Does the description disclose side effects, auth requirements, rate limits, or destructive behavior?

Given that no annotations are provided, the description carries the full burden. It explains the scanning logic, the three flagging categories, and the return structure. It does not explicitly state that the tool is read-only or discuss side effects, but the action 'scan' and the return of a report imply no side effects. The description is transparent enough for safe use.

Agents need to know what a tool does to the world before calling it. Descriptions should go beyond structured annotations to explain consequences.

Conciseness5/5

Is the description appropriately sized, front-loaded, and free of redundancy?
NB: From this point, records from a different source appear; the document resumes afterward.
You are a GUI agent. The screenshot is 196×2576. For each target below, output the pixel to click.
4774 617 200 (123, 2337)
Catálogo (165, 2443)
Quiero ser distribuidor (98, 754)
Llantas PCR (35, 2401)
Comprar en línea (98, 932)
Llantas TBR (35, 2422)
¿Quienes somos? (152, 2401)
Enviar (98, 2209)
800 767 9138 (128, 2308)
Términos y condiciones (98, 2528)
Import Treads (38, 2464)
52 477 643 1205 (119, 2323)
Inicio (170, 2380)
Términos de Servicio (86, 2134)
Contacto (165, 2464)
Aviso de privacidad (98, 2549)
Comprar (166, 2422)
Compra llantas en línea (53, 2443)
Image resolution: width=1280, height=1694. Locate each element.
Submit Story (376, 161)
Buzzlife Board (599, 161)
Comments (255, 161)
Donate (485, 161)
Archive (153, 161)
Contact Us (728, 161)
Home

The description is extremely concise, front-loading the purpose and then providing usage guidance, parameter details, and return format in a few sentences. Every sentence adds value, with no wasted words.

Shorter descriptions cost fewer tokens and are easier for agents to parse. Every sentence should earn its place.

Completeness5/5

Given the tool's complexity, does the description cover enough for an agent to succeed on first attempt?
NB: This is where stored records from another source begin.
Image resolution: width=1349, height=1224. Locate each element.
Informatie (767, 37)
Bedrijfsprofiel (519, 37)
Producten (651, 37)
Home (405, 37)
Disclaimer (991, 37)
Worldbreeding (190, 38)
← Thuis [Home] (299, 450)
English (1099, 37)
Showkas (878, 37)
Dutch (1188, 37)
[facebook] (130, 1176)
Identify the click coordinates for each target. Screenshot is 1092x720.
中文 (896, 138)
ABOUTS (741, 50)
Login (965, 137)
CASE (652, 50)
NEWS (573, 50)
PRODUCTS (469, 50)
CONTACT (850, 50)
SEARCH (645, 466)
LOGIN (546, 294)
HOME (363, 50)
Given the tool's simplicity (2 parameters, no output schema, no nested objects), the description is complete. It covers the purpose, when to use, parameter explanations, and the structure of the return value. No additional information is needed for an agent to correctly select and invoke the tool.

Complex tools with many parameters or behaviors need more documentation. Simple tools need less. This dimension scales expectations accordingly.

Parameters5/5

Does the description clarify parameter syntax, constraints, interactions, or defaults beyond what the schema provides?

Schema coverage is 0%, so the description must compensate. It fully explains both parameters: window (number of snapshots to scan, default 5) and threshold (minimum recurrence to flag, default 3). This adds crucial meaning beyond the schema's type and defaults.

Input schemas describe structure but not intent. Descriptions should explain non-obvious parameter relationships and valid value ranges.

Purpose4/5

Does the description clearly state what the tool does and how it differs from similar tools?

Clearly states it scans recent snapshot history for chronic problems like unstable, chronic_low_quality, and chronic_unhashed. Provides example queries ('which specs keep causing trouble'). However, it does not explicitly distinguish this from its sibling tools such as get_drift_report or analyze_spec_quality.

Agents choose between tools based on descriptions. A clear purpose with a specific verb and resource helps agents select the right tool.

Usage Guidelines4/5

Does the description explain when to use this tool, when not to, or what alternatives exist?

Explicitly advises when to use the tool: when a user asks about specs that repeatedly cause trouble or long-running pain. This provides clear context. It does not mention when not to use the tool or suggest alternatives, but the guidance is sufficient.

Agents often have multiple tools that could apply. Explicit usage guidance like "use X instead of Y when Z" prevents misuse.